1 Tbsp of Grand Marnier

1 Tbsp of finely chopped mint

1 Tbsp of finely chopped lemon verbena

2 Tbsp of blonde cane sugar

1 finely zested organic orange

2 Tbsp of red currant jelly – or black currant jelly for a different colored tart

While the dough is resting in the fridge and before you blind bake it, place the strawberries in a big bowl with the Grand Marnier, mint, lemon verbena, sugar and orange zest. Mix and make sure the strawberries are well coated.

Let the strawberries marinate in the bowl for 30-40 minutes. Every 10 minutes or so, use a spoon to coat them again with the juices at the bottom of the bowl.

Preheat the oven to 400 °F (200 °C).

Roll out the dough to fill a 9-inch tart pan (22-23 cm). I use some of the tapioca flour to roll the dough. Line the dough with the pan, press in the corners, and trim it without any overhang.

With a fork, make small holes at the bottom over the entire surface. Cover the dough with parchment paper, drop weights on it (another smaller oven-proof dish, or dry garbanzo beans) and blind bake the crust for 10 minutes.

Remove the crust from the oven, remove the parchment paper and the weights, and bake for another 8 minutes.

When done, lower the oven temperature to 350 °F (180 °C).

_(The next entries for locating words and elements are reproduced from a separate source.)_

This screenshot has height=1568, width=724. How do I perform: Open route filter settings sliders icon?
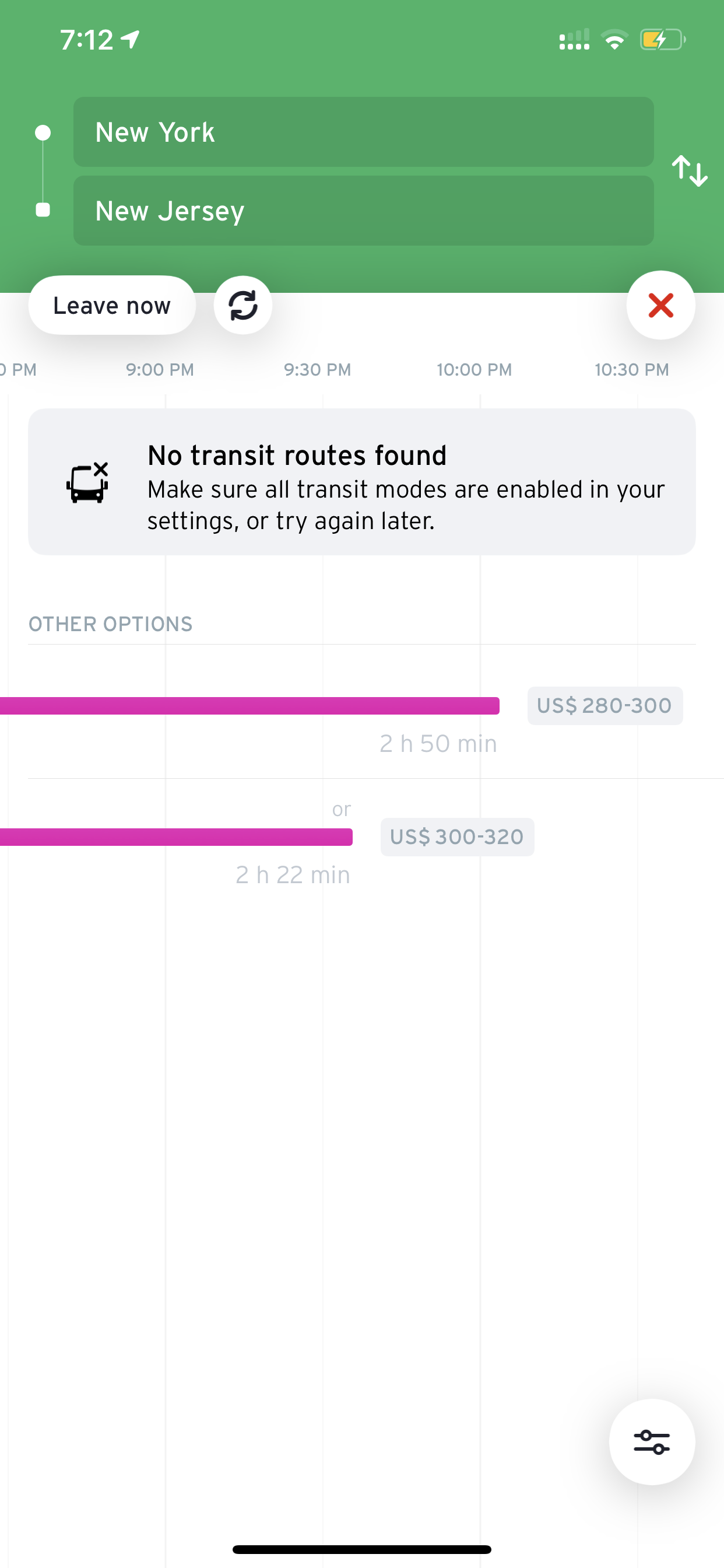tap(652, 1441)
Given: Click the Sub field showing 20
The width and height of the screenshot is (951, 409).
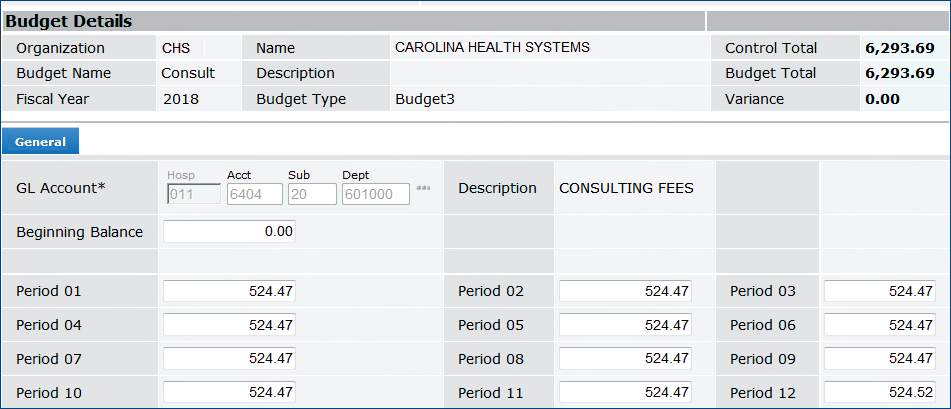Looking at the screenshot, I should pos(311,194).
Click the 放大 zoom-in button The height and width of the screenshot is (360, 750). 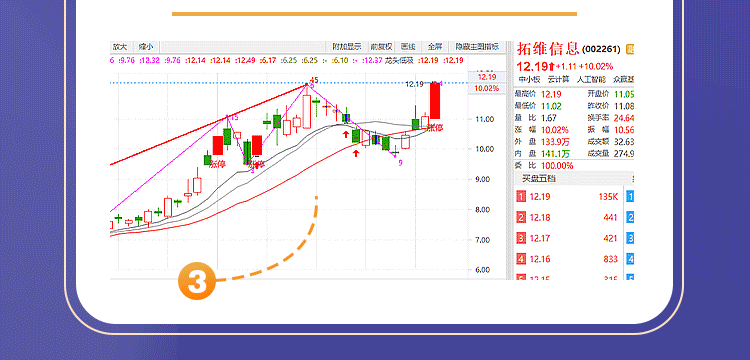click(120, 47)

Arrange the strawberry halves on the crust. Keep their juices in the bowl.

Whisk the red currant (or black currant) jelly in the bowl with the sweet juices and pour all over the strawberries in the tart.

(You might need an additional 1 Tbsp of Grand Marnier depending how thick the jelly is)

Bake in the oven for 35 minutes. Let the tart cool for 10 minutes before removing it from the pan.